Unlike his precursors Bruno, Borat and Ali G, Admiral General Aladeen is not meant to fool anyone into thinking that he is real, so viewers are denied the full measure of smugness that is Baron Cohen’s special gift to bestow. In the earlier projects (Da Ali G Show and the movies Borat and Bruno), viewers were invited to chuckle at the appalling idiocy of Baron Cohen’s characters and also at the stupidity of the suckers who took his buffoonery at face value.
When Borat, the cretin of Kazakhstan, carried a bag of his own feces to the table at a genteel dinner party, the joke lay both in the outrageousness of his behavior and, somehow, in the dismayed — yet still curiously polite — reaction of his US hosts. We could laugh at his grossness, secure in the knowledge that we weren’t really xenophobic because we were also sneering at the fools falling for the trick. Dumb hicks. Dumb foreigners. Thank goodness we’re not bigots like them!

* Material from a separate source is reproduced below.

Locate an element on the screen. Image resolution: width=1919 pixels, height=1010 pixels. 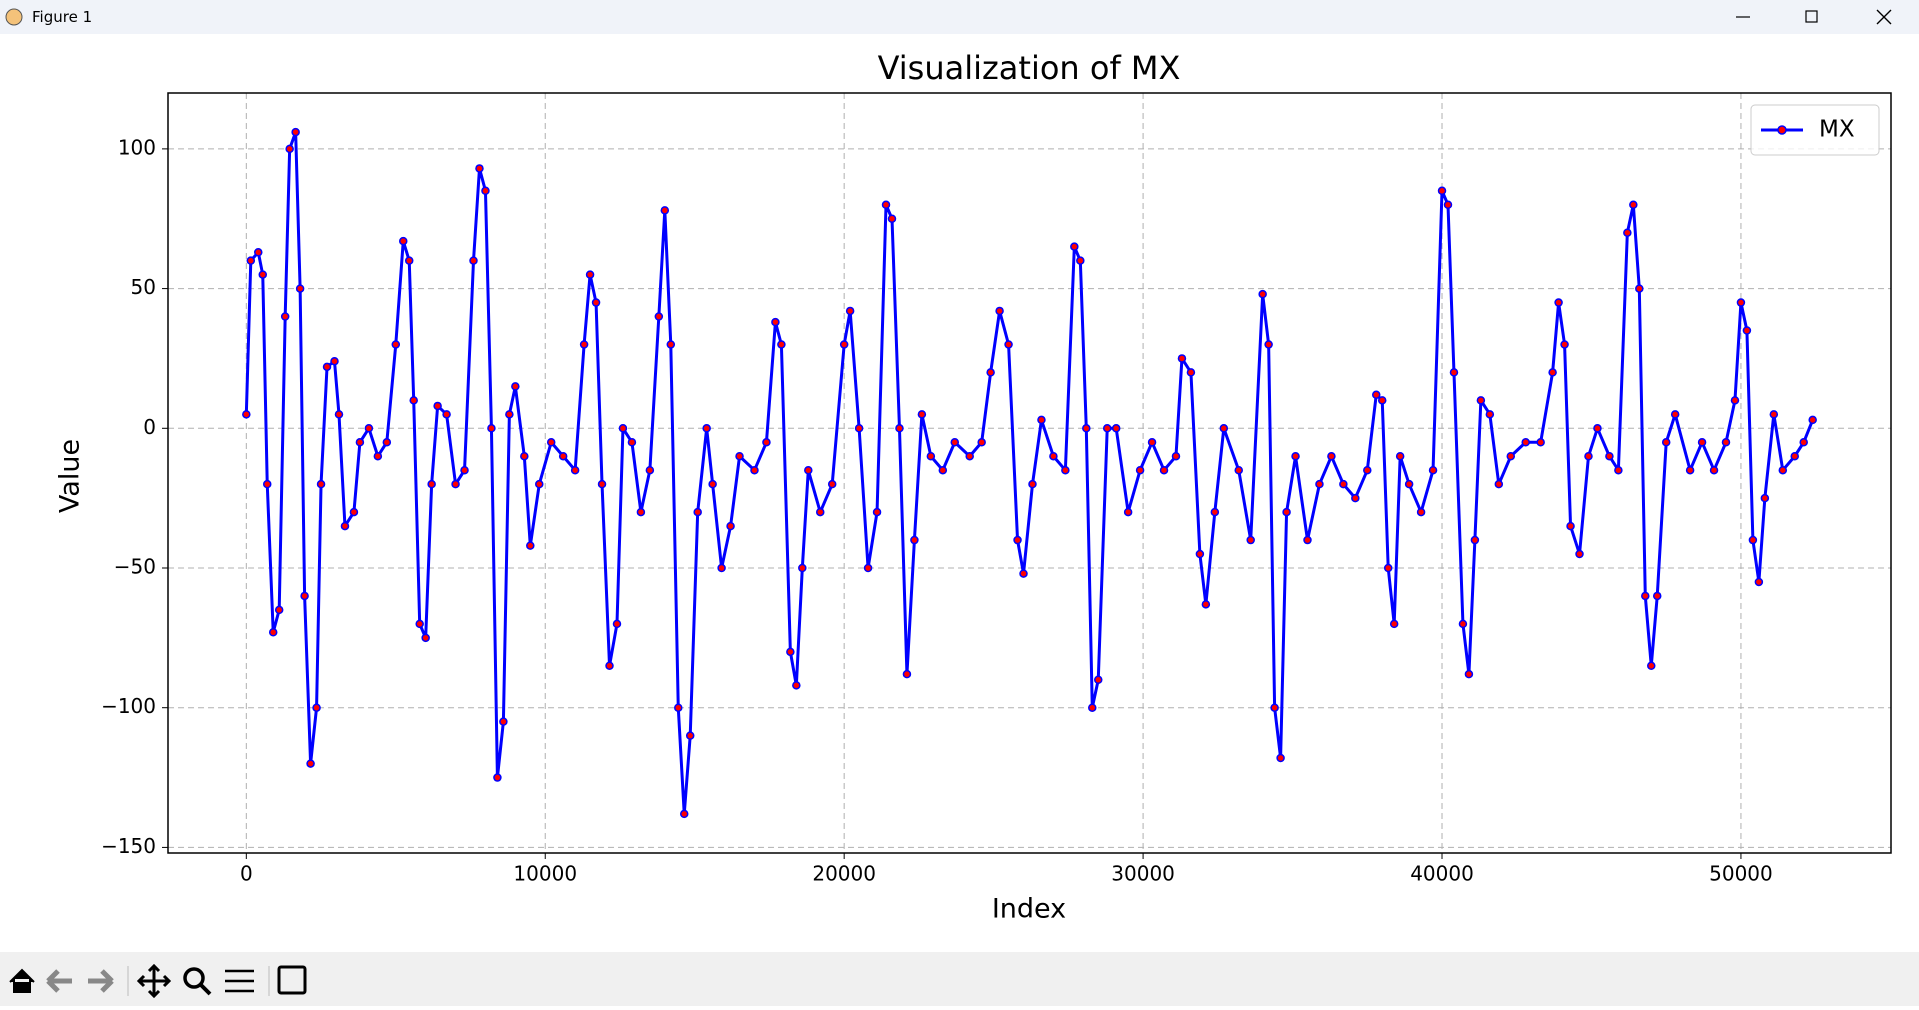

As repellent as this logic may be in retrospect, it at least provided a queasy jolt of excitement. Something – sensitivity, good taste, the nonaggression pact between comedians and the public – was being put at risk. And there was, beyond the nervy displays of satirical hostility, a dimension of goofy absurdism that sometimes (more in Borat than in Bruno) approached the level of sublimity. Very little of that happens here, and the main insult of The Dictator is how lazy it is.